Fiat iustitia pereat mundus. Księga jubileuszowa poświęcona Sędziemu Sądu Najwyższego Stanisławowi Zabłockiemu z okazji 40-lecia pracy zawodowej

Autorzy fragmentu:

OD REDAKTORA

Przed wielu laty - pół żartem, pół serio - obiecaliśmy sobie nawzajem z Sędzią Stanisławem Zabłockim, że gdy jeden z nas ostatecznie odejdzie, drugi zainicjuje i zredaguje poświęconą mu księgę pamiątkową. Po latach doszedłem jednak do wniosku, że nie był to szczególnie mądry kontrakt, skoro wiele wskazuje na to, że tylko jeden z nas miałby szansę zrealizowania zobowiązania. Pomyślałem też, że poświęcona komuś księga może mu sprawić radość i satysfakcję tylko wtedy, gdy wydana jest z innej okazji niż przeprawa przez Styks. Winą za niedotrzymanie umowy mogę też częściowo obciążyć środowisko prawnicze, które motywowało mnie do podjęcia inicjatywy owocującej niniejszą księgą, uważając, że Sędzia Zabłocki, jak nikt inny, najzwyczajniej sobie na nią zasłużył.

Stanisław Zabłocki to w polskim środowisku prawniczym niewątpliwie postać wyjątkowa. Nigdy nie uzyskał stopni ani tytułów naukowych, ale przez wielu nazywany jest Profesorem. Po prostu w głowie pomieścić im się nie może, że można tyle wiedzieć, będąc zwyczajnym magistrem. Dla Sędziego Zabłockiego nigdy nie było to ważne; pasja, z jaką zawsze uprawiał prawniczą profesję, i poświęcanie całego siebie sprawie, której służył, po prostu nie pozostawiały mu czasu na zajmowanie się takimi drobiazgami, jak kilka dodatkowych literek przed nazwiskiem. Chyba nawet drażni Go przypisywanie mu tych literek; w swoim czasie w gablocie Katedry Postępowania Karnego UJ w Krakowie zawisło wywołane Jego interwencją ogłoszenie, w którym napisano: „Oświadcza się, że Profesor Stanisław Zabłocki nie jest profesorem”. Może i nie jest, jednak nikt nie ma wątpliwości, że Profesor Zabłocki to jeden z najpotężniejszych umysłów prawniczych, jakie narodziły się w Polsce w pierwszej połowie ubiegłego wieku.
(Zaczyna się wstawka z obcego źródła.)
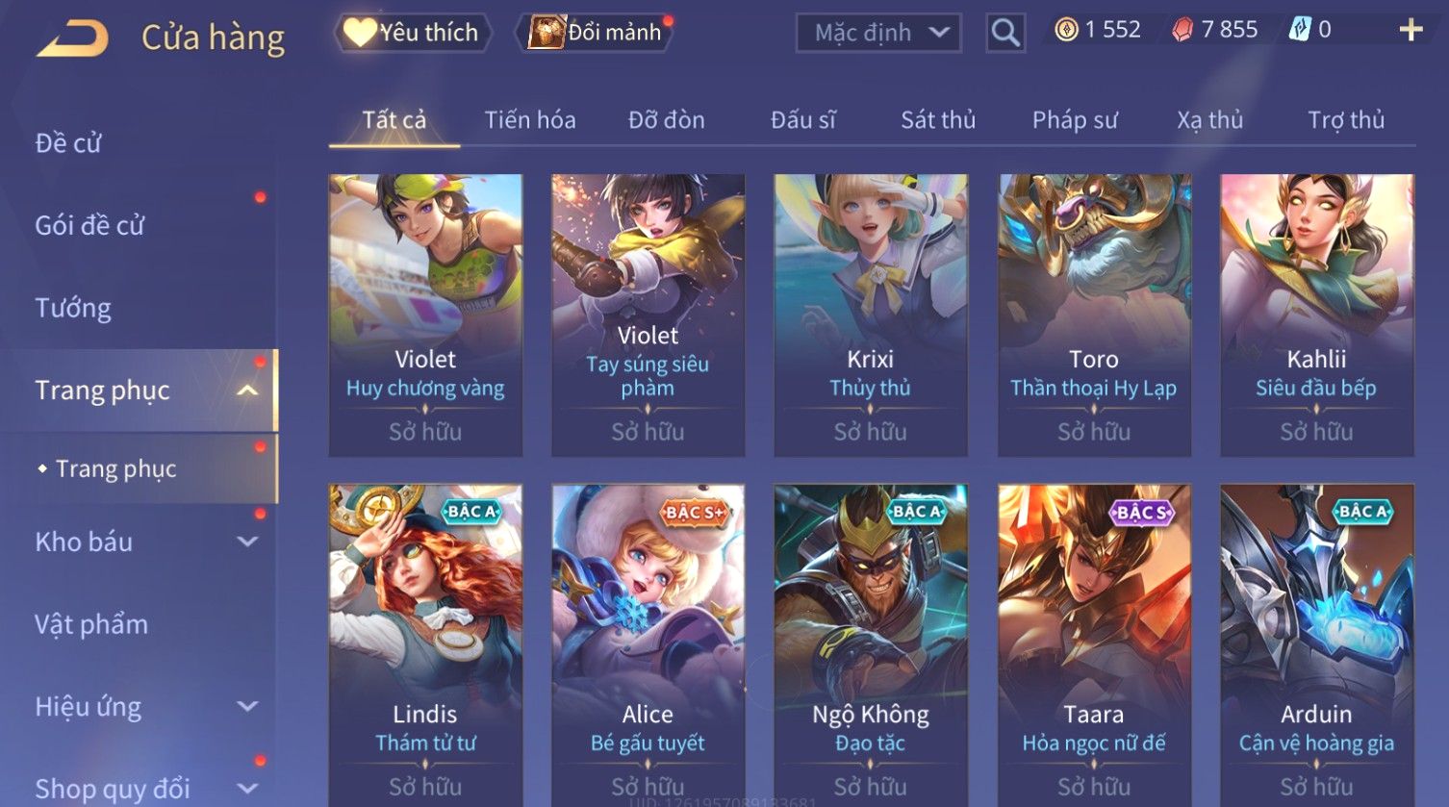Open Đổi mảnh chest icon
Viewport: 1449px width, 807px height.
coord(546,32)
Niezależnie od tego, czym się w swoim zawodowym życiu zajmował, Jego głos słuchany był z wielką uwagą i zawsze znaczył bardzo wiele. Zawsze też potrafił Sędzia Zabłocki słuchać innych i odnajdywać inspirację w tym, co usłyszał.
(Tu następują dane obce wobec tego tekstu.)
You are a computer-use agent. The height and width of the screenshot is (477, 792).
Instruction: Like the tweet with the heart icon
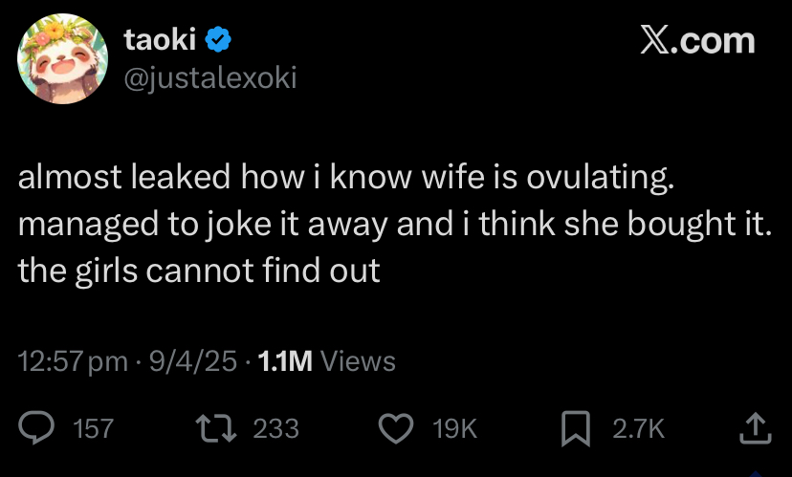(396, 428)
Stanisław Zabłocki urodził się 5 lipca 1950 r. w Częstochowie. Po studiach prawniczych ukończonych na Uniwersytecie Warszawskim w 1974 r. uzupełniał swoje wykształcenie, z powodzeniem kończąc aplikację sądową (1976 r.), a następnie także adwokacką (1980 r.). Przed wszechstronnie wykształconym, zdolnym młodym prawnikiem drzwi do wszystkich rodzajów kariery stały otworem. Nie zdecydował się na dłuższy flirt z pracą naukowo-dydaktyczną, choć stworzono mu taką szansę (pracował w Instytucie Prawa Karnego UW w latach 1974-1977). Pierwsze 10 lat swojej kariery zdecydował się natomiast poświęcić adwokaturze. Jego gwiazda zaświeciła tam od razu bardzo jasno. Nie bał się spraw trudnych i kontrowersyjnych, a Jego sądowe tyrady, chociaż minęło od tego czasu ponad ćwierćwiecze, wspominane są do dzisiaj. Był też Stanisław Zabłocki wieloletnim członkiem władz korporacyjnych adwokatury warszawskiej oraz przewodniczącym Komisji Szkolenia Okręgowej Rady Adwokackiej w Warszawie. Aktywnie uczestniczył również w pracach Ośrodka Badawczego Adwokatury przy Naczelnej Radzie Adwokackiej.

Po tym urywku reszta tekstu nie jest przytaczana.